As the dissenting judges observed, the ruling ignores the fact that the Marshall Islands’ claims were rooted in longstanding opposing views regarding nuclear weapons of the majority of the world’s states, on the one side, and the states possessing nuclear arsenals, on the other. In particular, the clash of views is manifest with respect to the question ofwhether the latter states are complying with the Court’s unanimous conclusion in its 1996 Advisory Opinion that there exists an obligation to pursue in good faith and conclude negotiations leading to nuclear disarmament in all its aspects. As the dissenting judges further observed, the Court gave insufficient weight to the Marshall Islands’ articulation of claims in multilateral forums prior to bringing the cases and to the – clearly – opposing positions taken by the Marshall Islands and the respondent states in the proceedings after the cases began.

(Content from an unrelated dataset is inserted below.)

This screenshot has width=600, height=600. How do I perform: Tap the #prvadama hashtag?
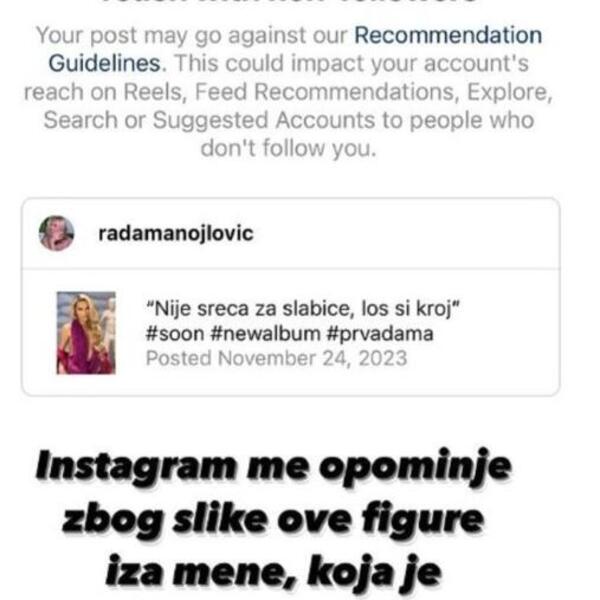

IALANA devoutly hopes that in the future the International Court of Justice will fulfill its responsibility, as the principal judicial organ of the United Nations, to bring international law to bear on fundamental issues of peace and security, issues that in the case of nuclear weapons affect thefate of the earth. The Court convincingly met that responsibility in its 1996 Advisory Opinion with its finding regarding the existence of the obligation to pursue and conclude nuclear disarmament negotiations. IALANA, therefore, welcomes the recitation of that finding in the judgments in the Marshall Islands’ cases. IALANA urges the UN General Assembly to request the Court to render a follow-up advisory opinion on nuclear weapons, this time to elaborate on the obligation to pursue and conclude nuclear disarmament negotiations and to assess whether states, in particular states possessing nuclear arsenals, are meeting that obligation.
The nuclear-armed states pretend that they are pursuing negotiations leading (someday) to nuclear disarmament. However, the six states which do not currently accept the compulsory jurisdiction of the ICJ, China, France, Israel, North Korea, Russia, and the United States, ignored or, in the case of China, declined the Marshall Islands’ request, submitted under a normal ICJ procedure, to come before the Court voluntarily to defend their record on nuclear disarmament.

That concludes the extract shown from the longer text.